计算 c->reply这个链表占用总字节大小，即存储数据的缓冲区大小+数据结构大小。

unsigned long getClientOutputBufferMemoryUsage(client *c) {
    unsigned long list_item_size = sizeof(listNode) + sizeof(clientReplyBlock);
    // c->rely_bytes 是内存大小，
    // (list_item_size*listLength(c->reply)); 是数据结构大小
    return c->reply_bytes + (list_item_size*listLength(c->reply));
}

addReply

addReply函数，将server发送给client的回应添加到发送缓冲区中：先使用静态缓冲区，再使用动态缓冲区。

void addReply(client *c, robj *obj) {
    if (prepareClientToWrite(c) != C_OK)  // 是否有数据回应 client
        return; 
	
    if (sdsEncodedObject(obj)) {
        // 是字符串编码，则直接添加到缓冲区中
        if (_addReplyToBuffer(c,obj->ptr,sdslen(obj->ptr)) != C_OK) // 先使用 buf
            _addReplyProtoToList(c,obj->ptr,sdslen(obj->ptr));		// 再使用 c->reply
    } else if (obj->encoding == OBJ_ENCODING_INT) {
        /* For integer encoded strings we just convert it into a string
         * using our optimized function, and attach the resulting string
         * to the output buffer. */
        // 是整数编码，则先转换为字符串，再添加到缓冲区中
        char buf[32];
        size_t len = ll2string(buf,sizeof(buf),(long)obj->ptr);
        if (_addReplyToBuffer(c,buf,len) != C_OK)
            _addReplyProtoToList(c,buf,len);
    } else {
        serverPanic("Wrong obj->encoding in addReply()");
    }
}

prepareClientToWrite

prepareClientToWrite函数，在每次添加数据到output buffer之前都会调用，判断是真的需要需要发送数据给客户端 c。

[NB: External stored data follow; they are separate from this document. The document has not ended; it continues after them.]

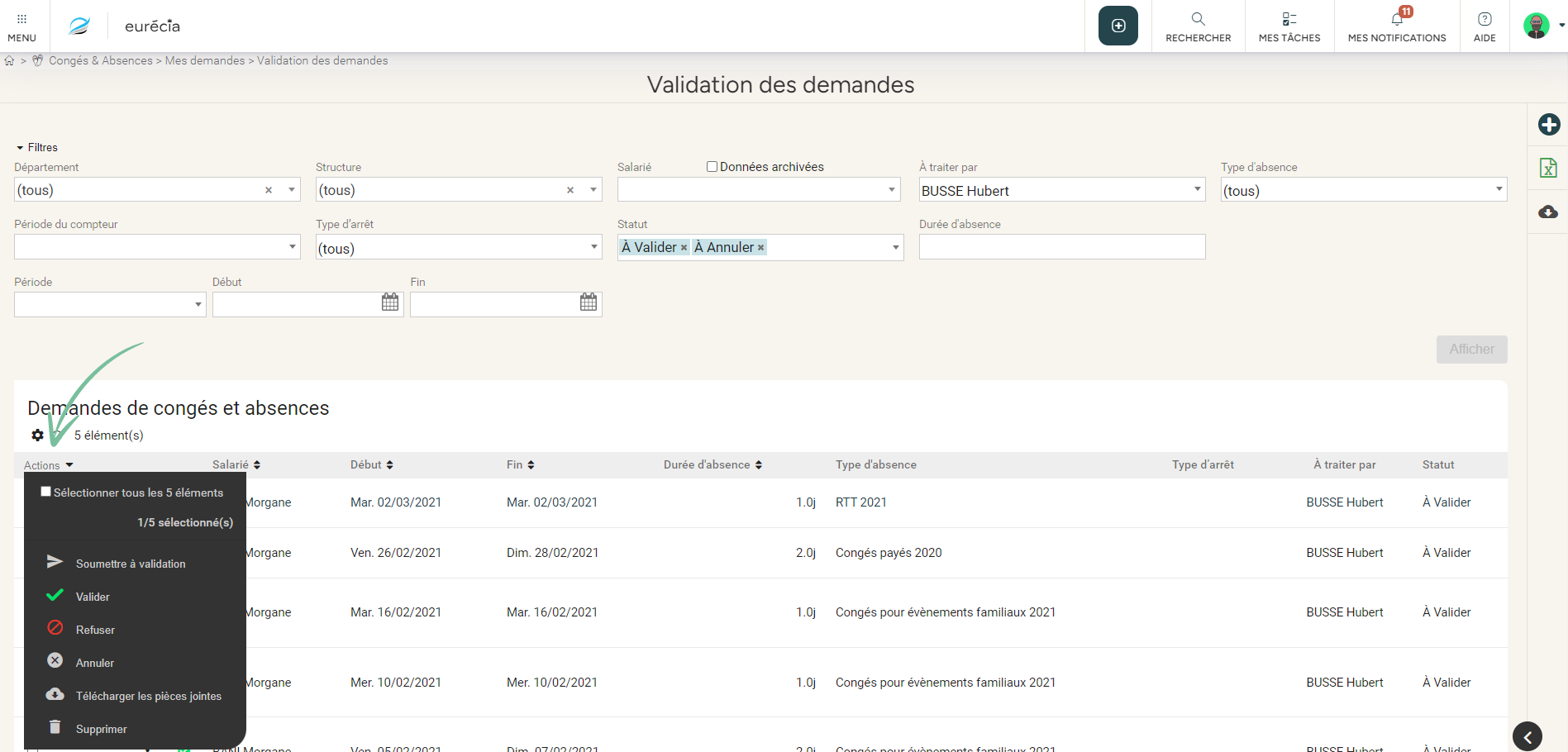Check Sélectionner tous les 5 éléments

(46, 492)
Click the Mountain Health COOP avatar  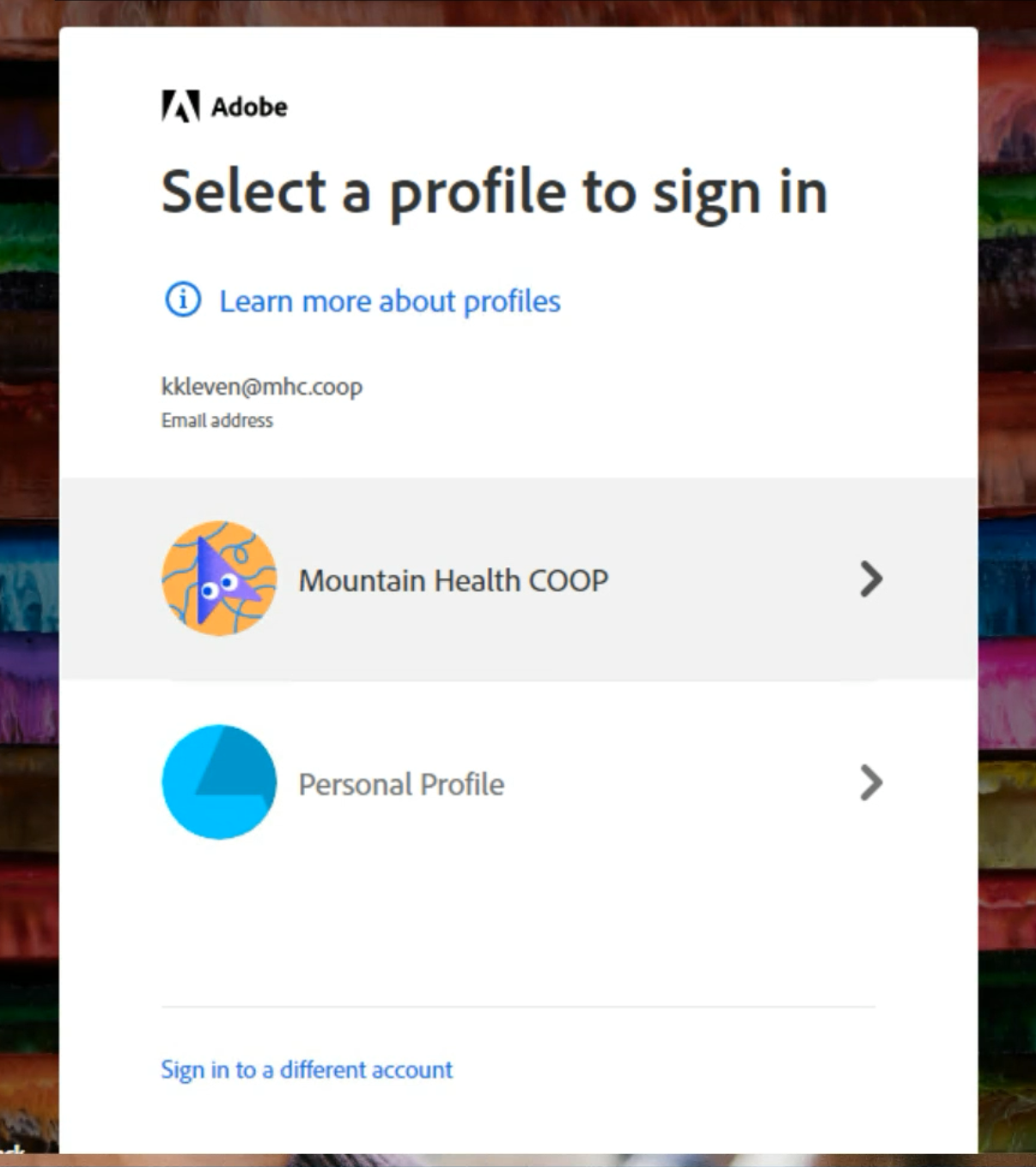tap(219, 578)
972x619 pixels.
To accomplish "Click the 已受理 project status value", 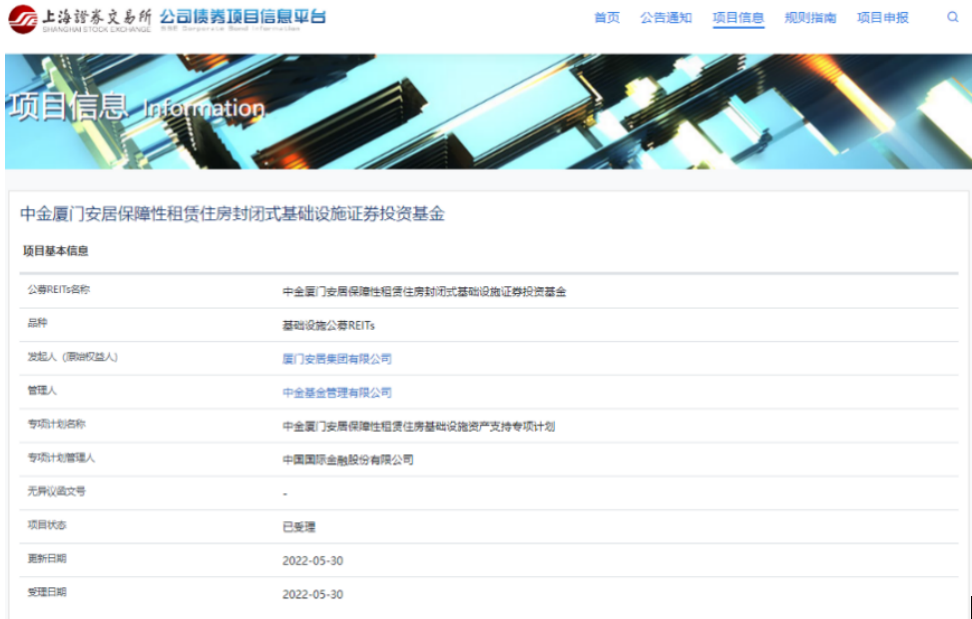I will pos(299,527).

#define CLIENT_LUA 			  	 (1<<8)		/* This is a non connected client used by Lua */ //假的客户端
#define CLIENT_REPLY_OFF 		 (1<<22)	/* Don't send replies to client. */				 // 不发送
#define CLIENT_REPLY_SKIP 		 (1<<24)  	/* Don't send just this reply. */				 // 不发送 
#define CLIENT_MASTER 			 (1<<1)  	/* This client is a master */					
#define CLIENT_MASTER_FORCE_REPLY (1<<13)   /* Queue replies even if is master */				

int prepareClientToWrite(client *c) {
    /* If it's the Lua client we always return ok without installing any
     * handler since there is no socket at all. */
    if (c->flags & (CLIENT_LUA|CLIENT_MODULE)) return C_OK;		// ???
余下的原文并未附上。